(TASK PROMPT): Take the line that holds "This screenshot has width=577, height=311." and every line after it to the end of the entries, and repeat them exactly without the pictures.

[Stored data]
☆ ☆ ☆ ☆ ☆
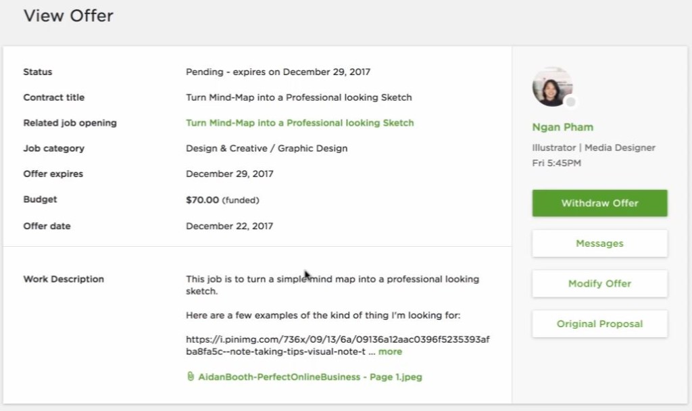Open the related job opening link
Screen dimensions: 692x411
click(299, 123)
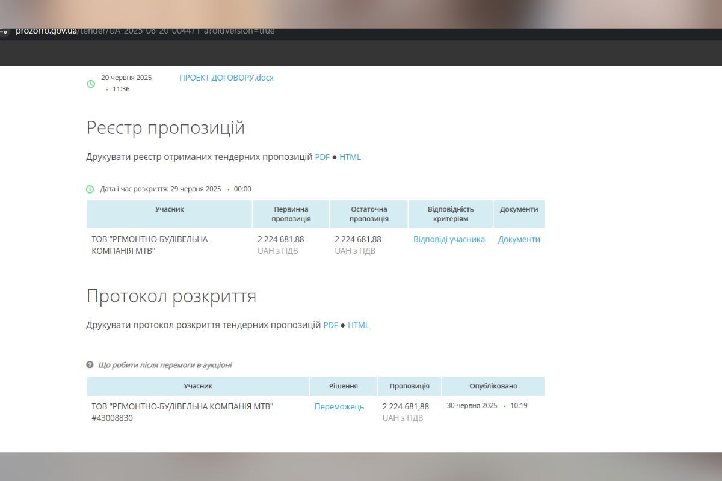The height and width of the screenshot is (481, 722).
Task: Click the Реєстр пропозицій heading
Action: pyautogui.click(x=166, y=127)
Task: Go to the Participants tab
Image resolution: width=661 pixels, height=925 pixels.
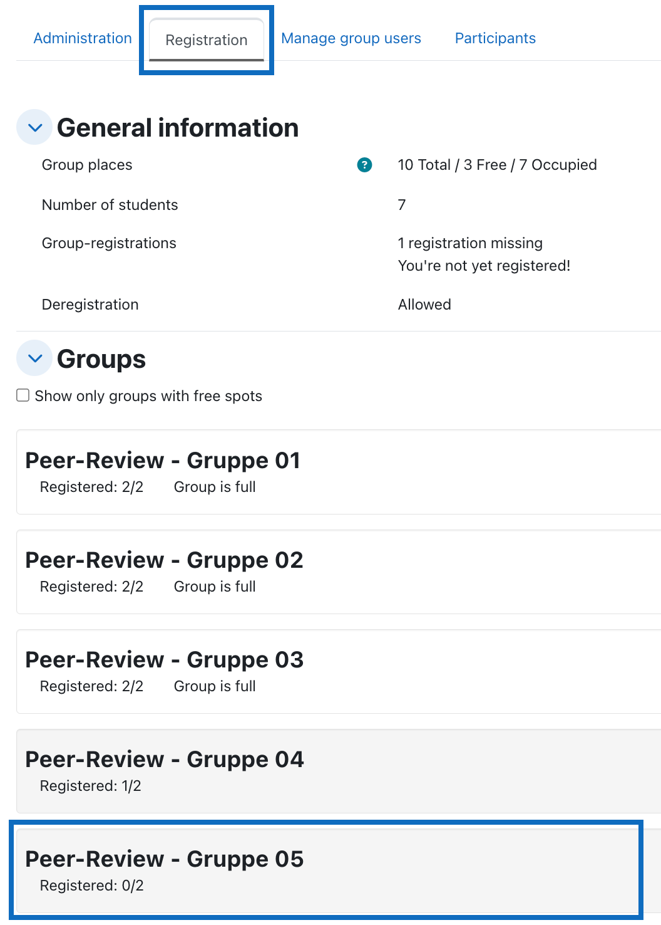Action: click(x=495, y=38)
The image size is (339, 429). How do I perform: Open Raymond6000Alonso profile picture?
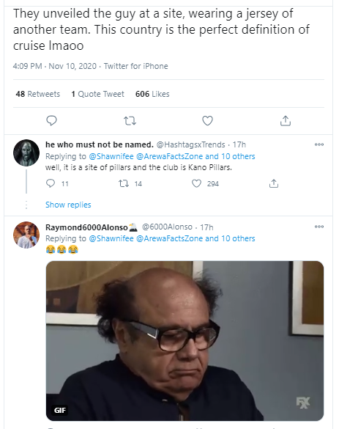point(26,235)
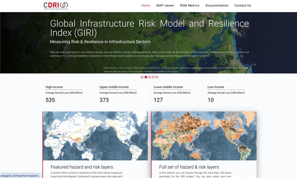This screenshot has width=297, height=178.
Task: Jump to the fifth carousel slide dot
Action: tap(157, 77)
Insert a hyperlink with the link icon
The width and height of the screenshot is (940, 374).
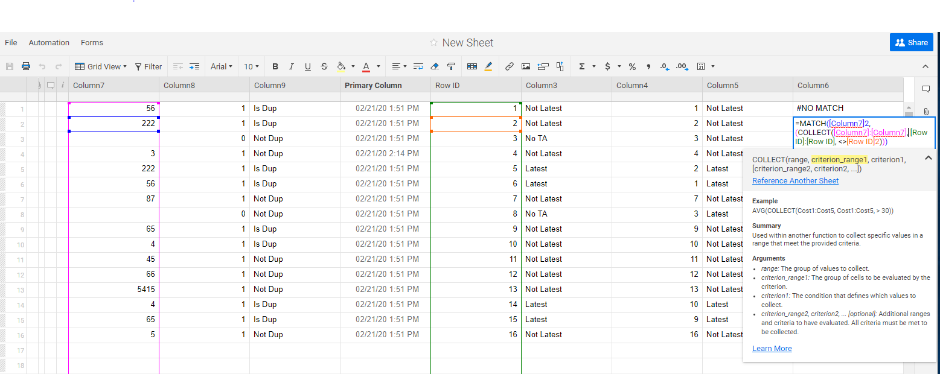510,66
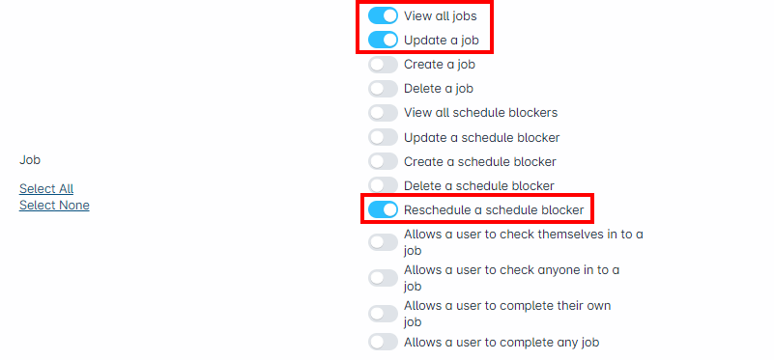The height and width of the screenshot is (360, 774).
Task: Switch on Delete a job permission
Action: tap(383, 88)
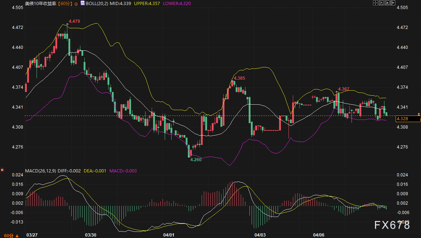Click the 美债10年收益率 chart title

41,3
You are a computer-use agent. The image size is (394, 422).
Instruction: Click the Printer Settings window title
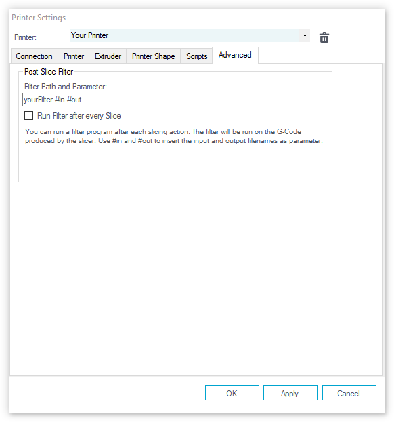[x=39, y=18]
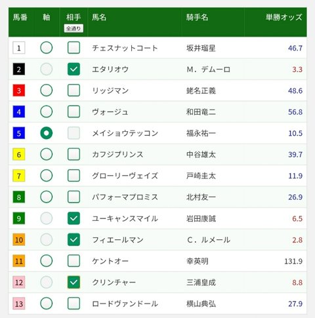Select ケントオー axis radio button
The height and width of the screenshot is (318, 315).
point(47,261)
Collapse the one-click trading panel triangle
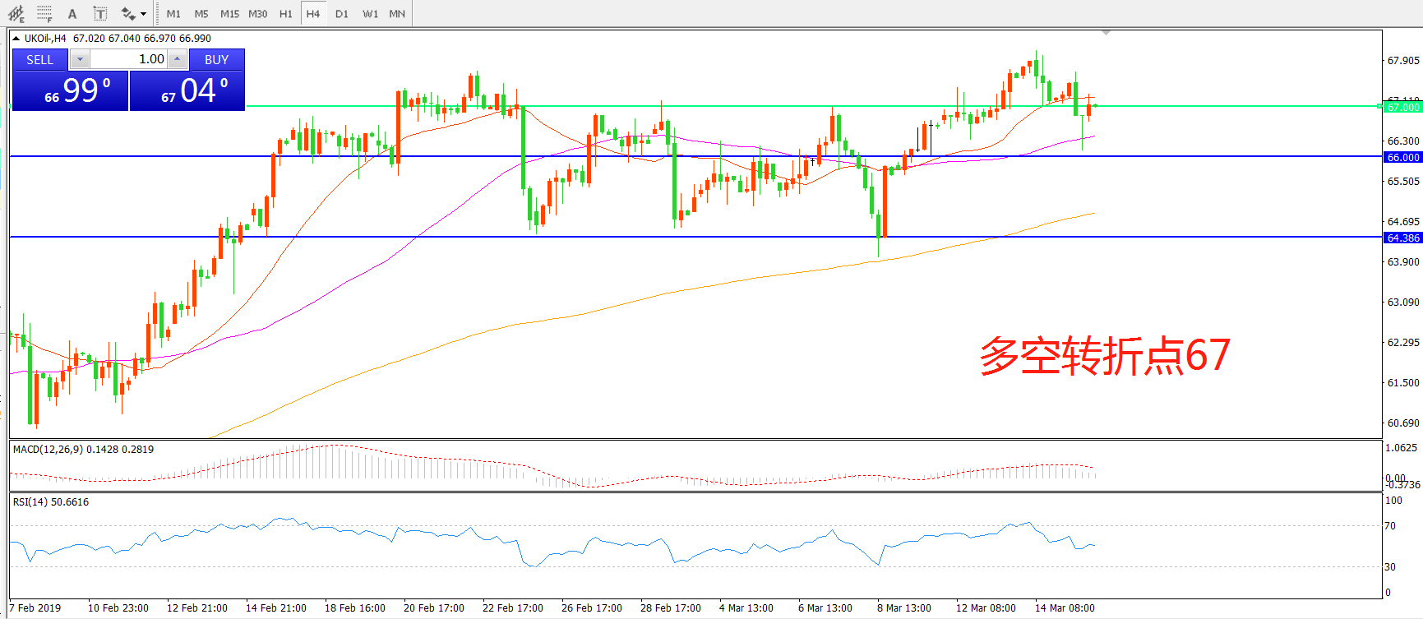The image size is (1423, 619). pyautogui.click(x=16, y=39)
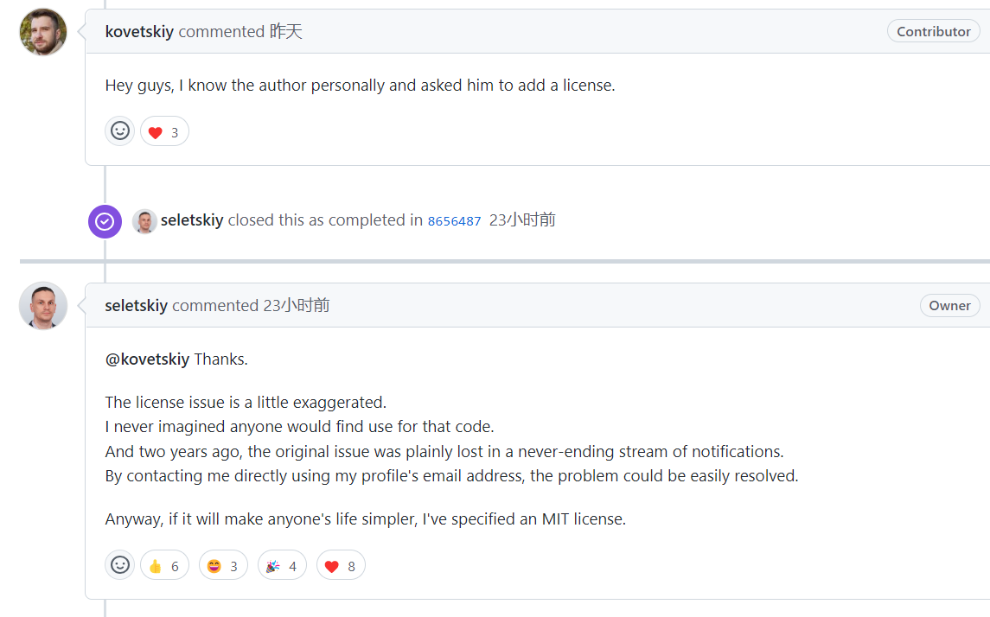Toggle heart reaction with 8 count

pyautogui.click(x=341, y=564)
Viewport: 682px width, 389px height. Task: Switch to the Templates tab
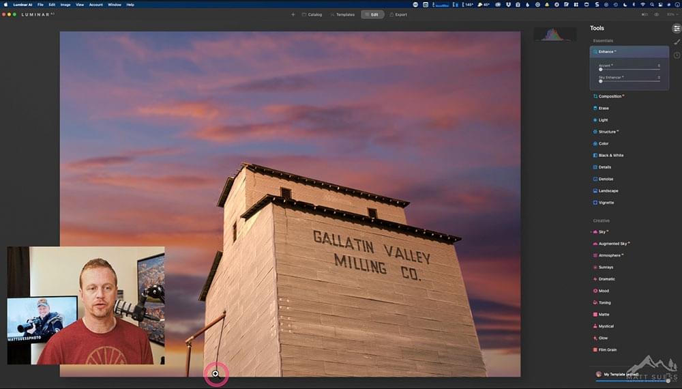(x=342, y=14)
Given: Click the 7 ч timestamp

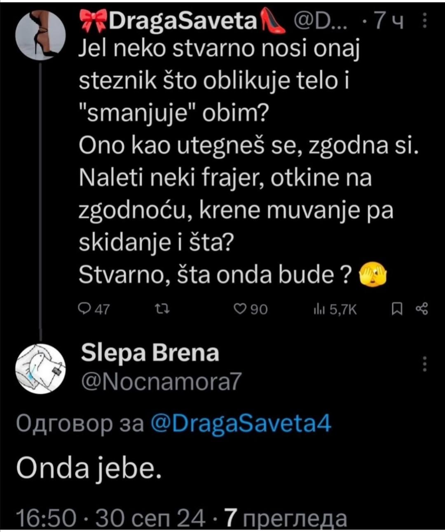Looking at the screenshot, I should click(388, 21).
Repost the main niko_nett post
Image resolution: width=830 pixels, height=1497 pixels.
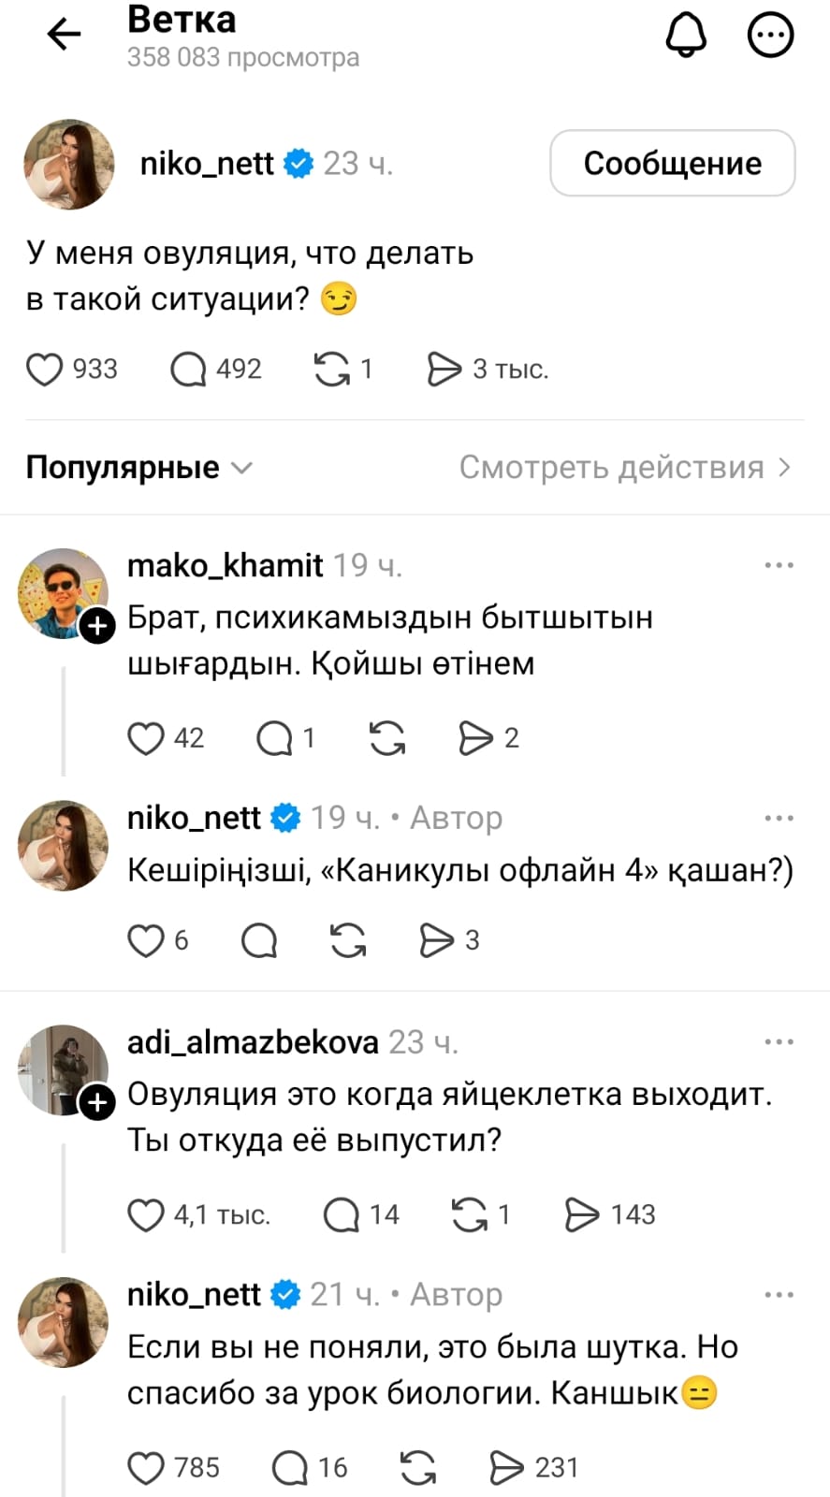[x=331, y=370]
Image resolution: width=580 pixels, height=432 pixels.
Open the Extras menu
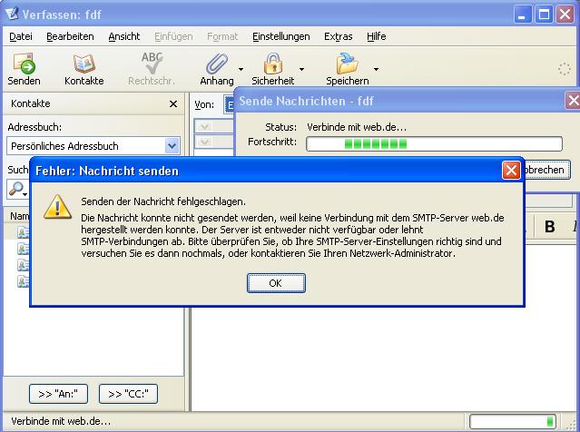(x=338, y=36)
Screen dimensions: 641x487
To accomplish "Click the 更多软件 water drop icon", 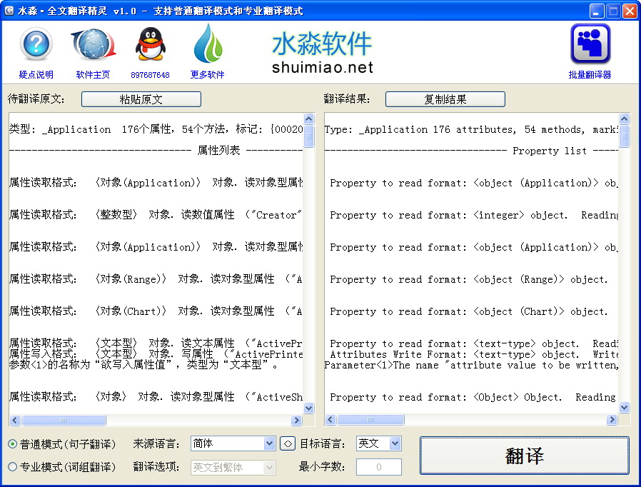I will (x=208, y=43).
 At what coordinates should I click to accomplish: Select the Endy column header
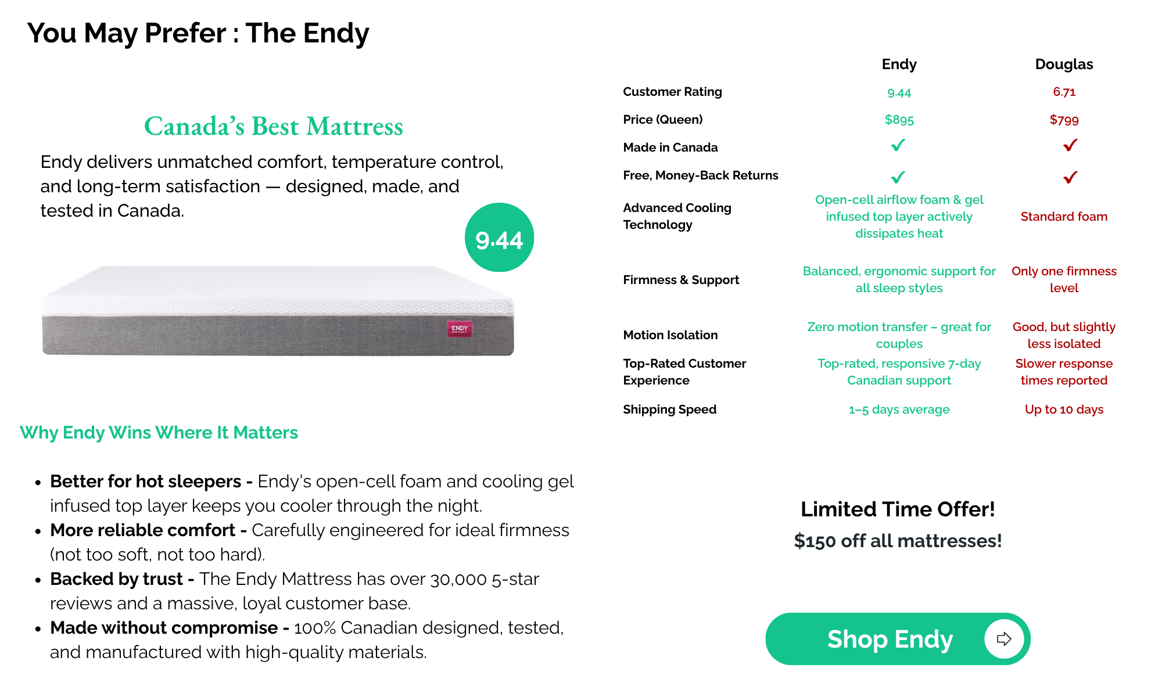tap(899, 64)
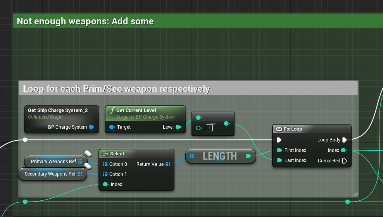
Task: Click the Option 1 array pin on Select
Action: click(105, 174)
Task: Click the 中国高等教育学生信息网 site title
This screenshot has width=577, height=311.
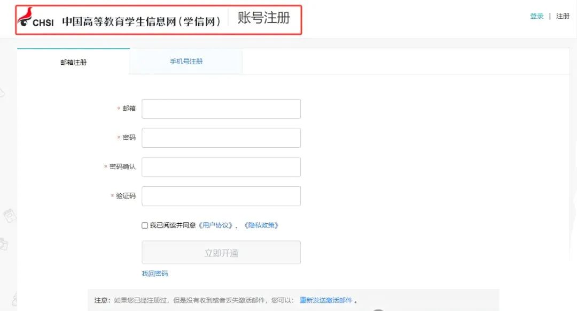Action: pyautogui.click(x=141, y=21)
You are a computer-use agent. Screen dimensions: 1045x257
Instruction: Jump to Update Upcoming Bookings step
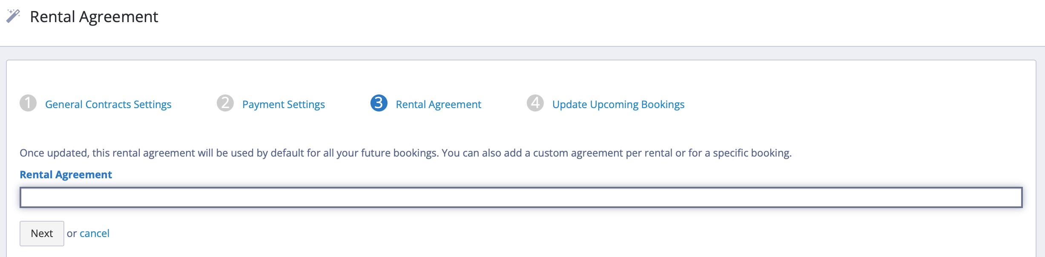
☆ ☆ ☆ ☆ ☆
(TASK SOLUTION):
This screenshot has width=577, height=311.
Action: pyautogui.click(x=141, y=21)
You are a computer-use agent. Screen dimensions: 1045x257
Instruction: Jump to Update Upcoming Bookings step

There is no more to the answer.